Руководство РПЦ, безусловно, получает от президента и государства на порядок больше, чем все другие действующие в России конфессии. Оно активно использует „символический капитал” того внимания, которое ей уделяется первым лицом страны и многими (но отнюдь не всеми) его представителями на местах. Однако это далеко не все, чего бы ей хотелось. Решения базовых для ее существования проблем не происходит.

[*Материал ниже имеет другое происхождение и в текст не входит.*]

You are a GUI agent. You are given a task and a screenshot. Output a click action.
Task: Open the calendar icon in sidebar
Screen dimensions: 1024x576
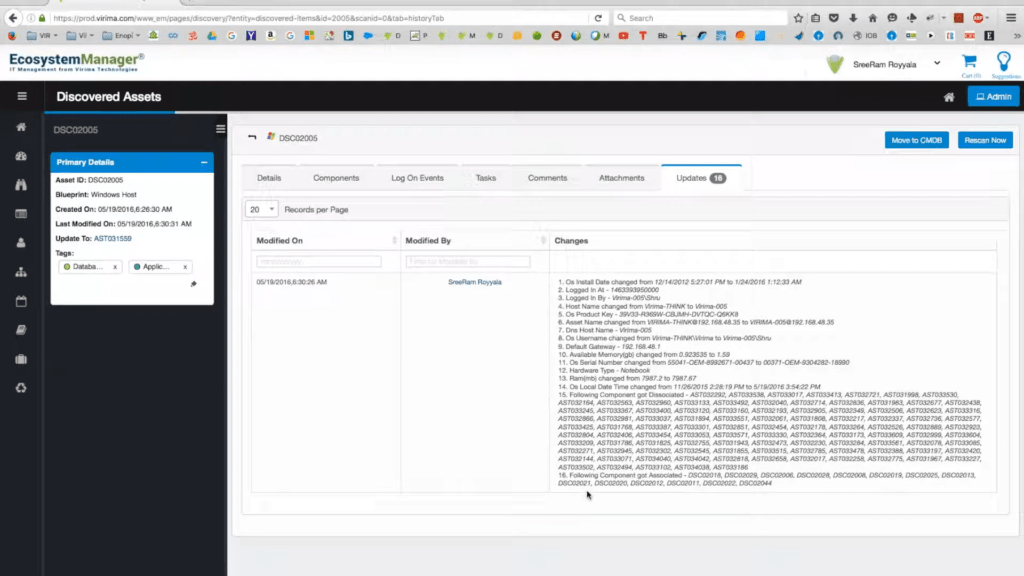tap(21, 301)
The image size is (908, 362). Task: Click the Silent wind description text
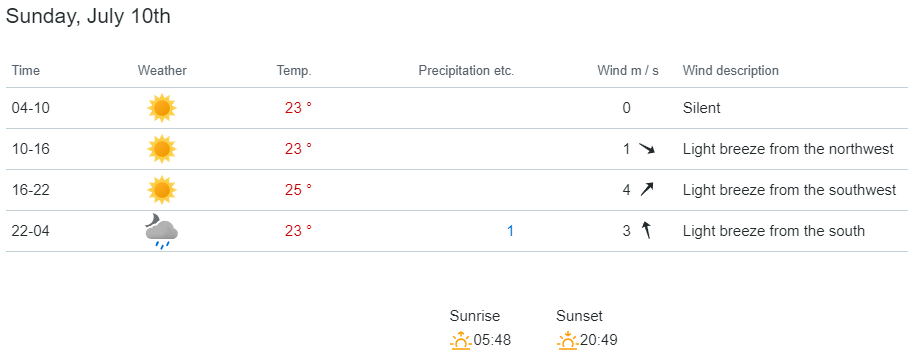702,108
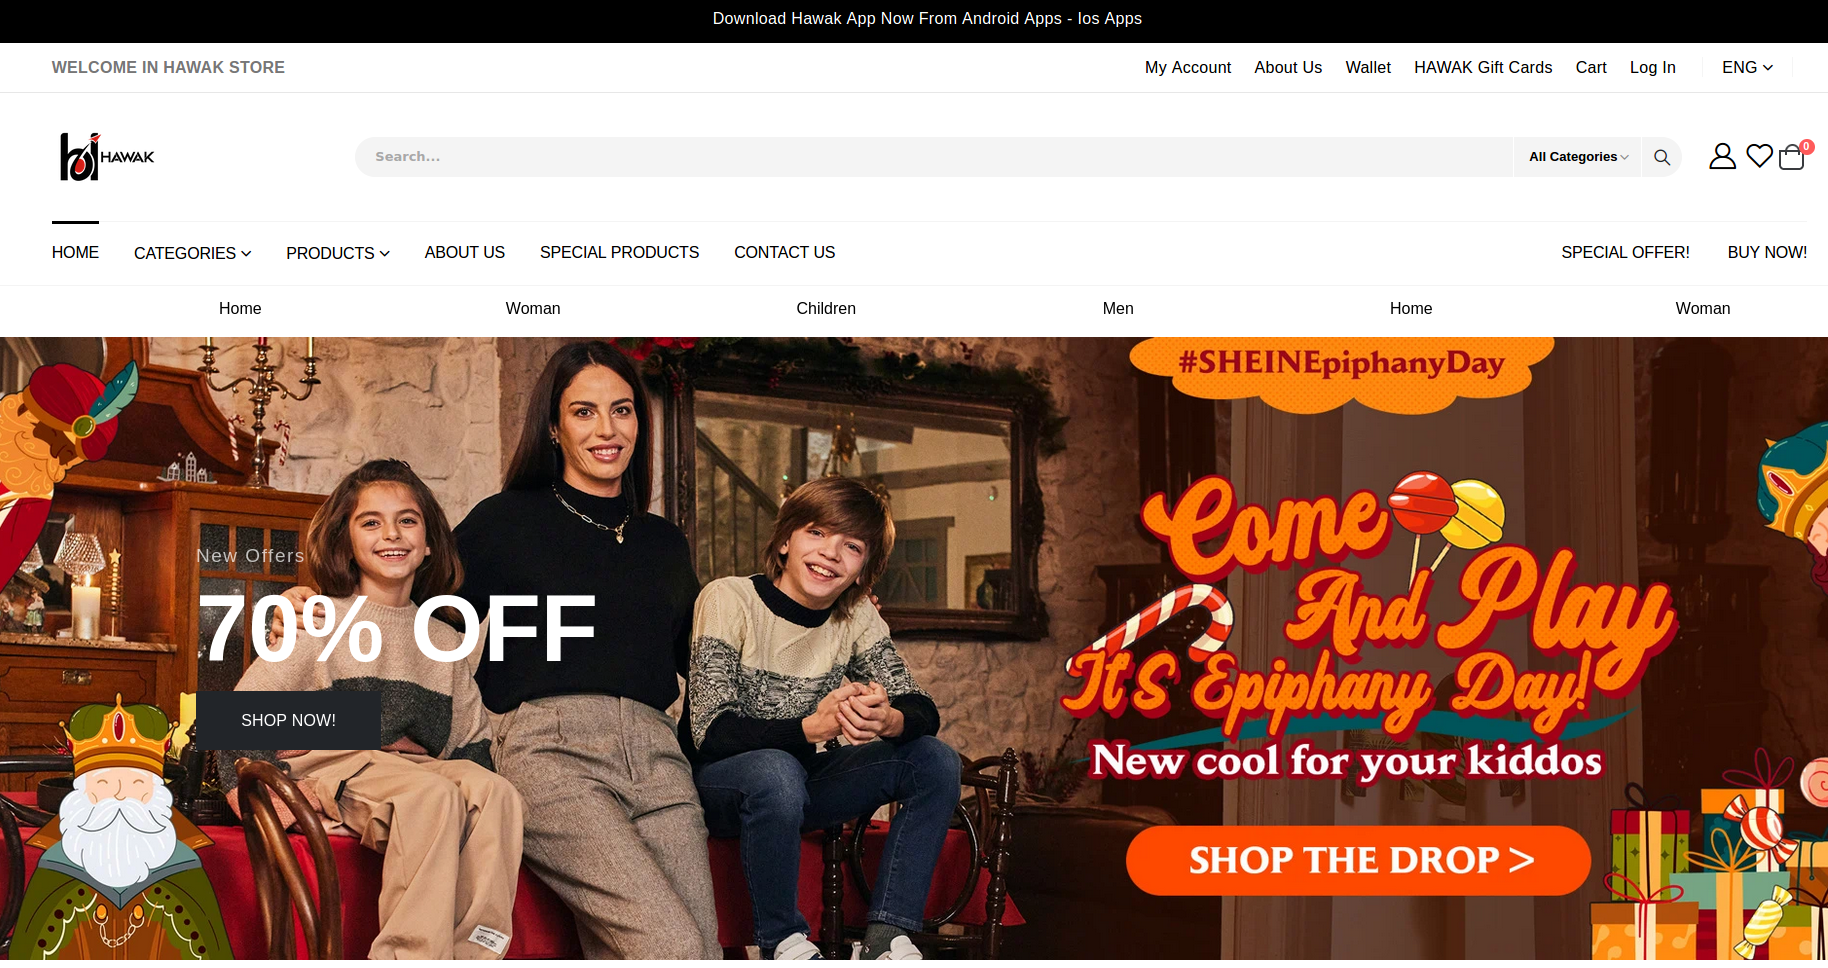Screen dimensions: 1828x968
Task: Select the HOME navigation item
Action: 75,252
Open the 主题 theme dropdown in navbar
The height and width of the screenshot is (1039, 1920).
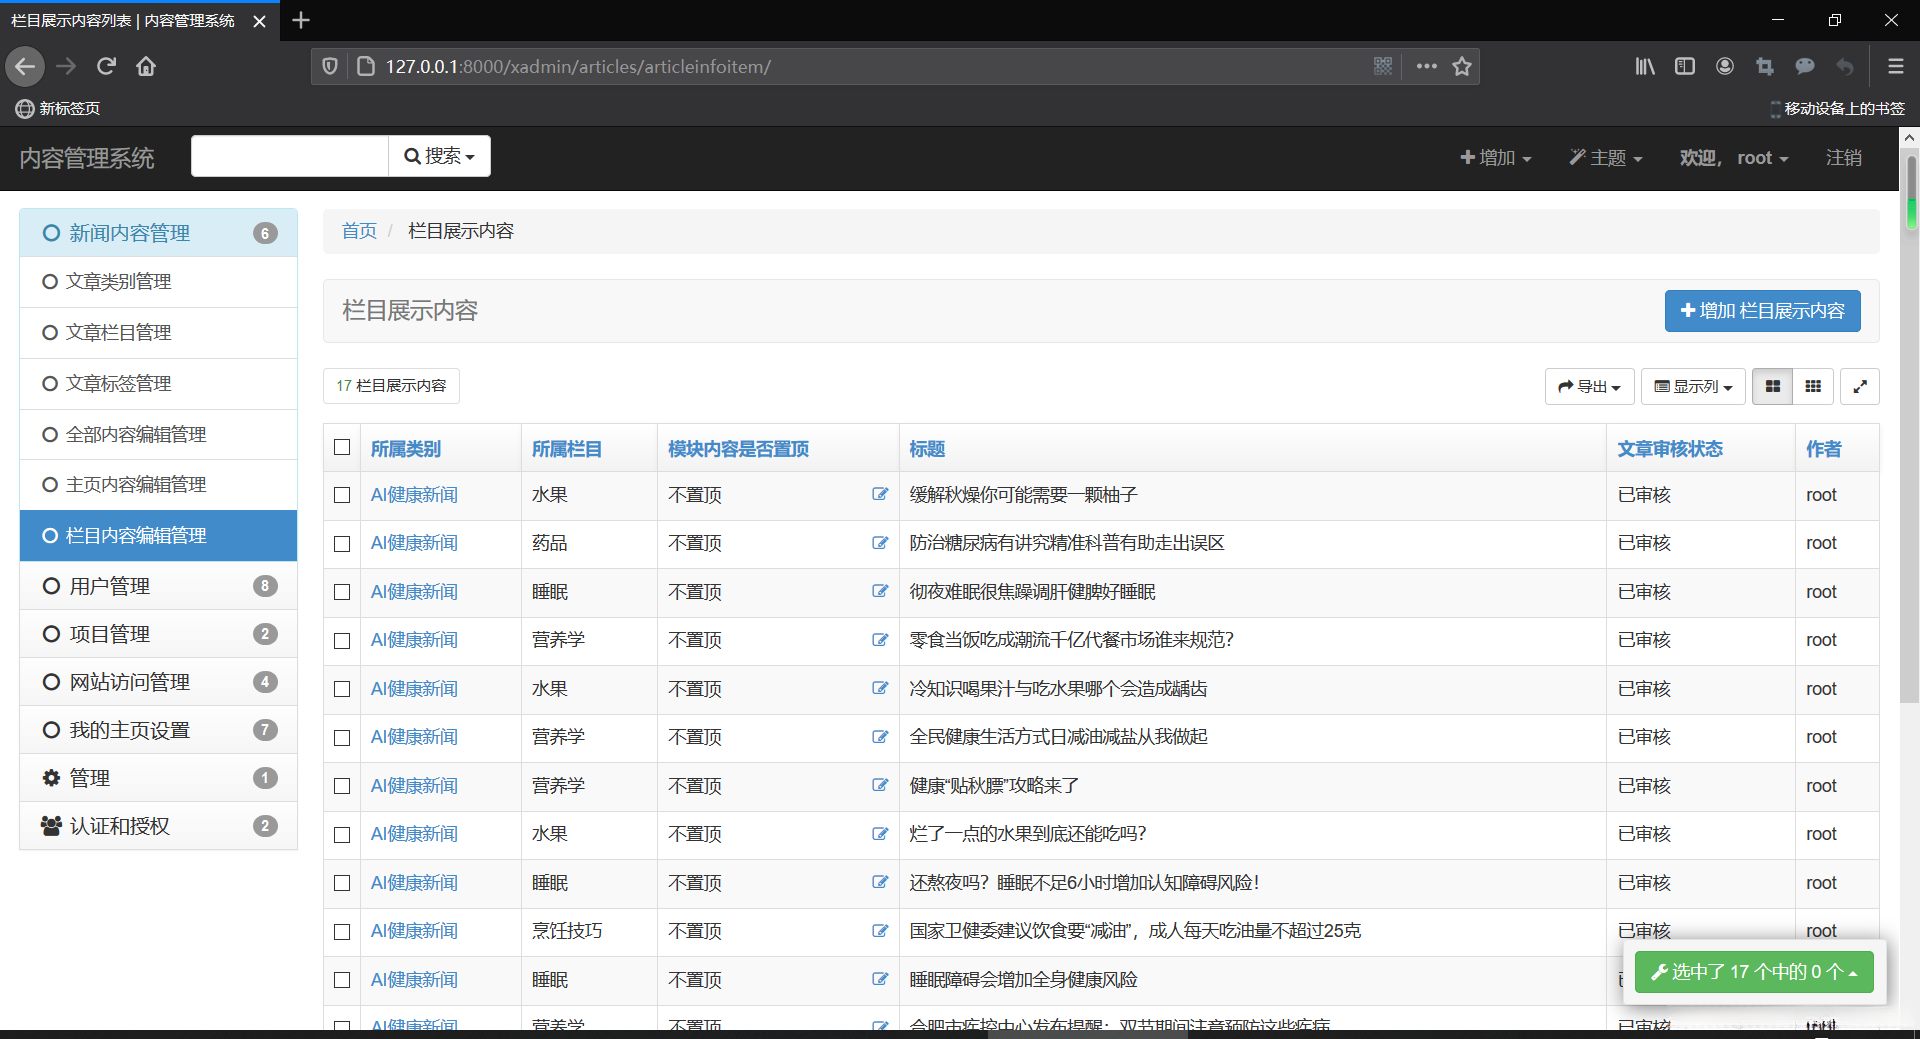(1605, 158)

Церковь вынуждена встраиваться в существующий порядок, а не навязывать свое понимание этого порядка. Юлить в попытке стать нужной в соответствии с текущими политическими задачами — будь то „построение честного бизнеса”, „борьба с оранжевой угрозой” или „улучшение демографической ситуации”. Ни одно из серьезных, системных предложений Церкви государству, позволивших бы РПЦ стать „стратегическим партнером” в одной из сфер общественной или государственной жизни, за последние восемь лет не принято. Церковный налог не введен, общедоступный православный телеканал не создан, земля и собственность Церкви не возвращена, „сектанты” из страны не „выдворены”, военных капелланов в армии нет.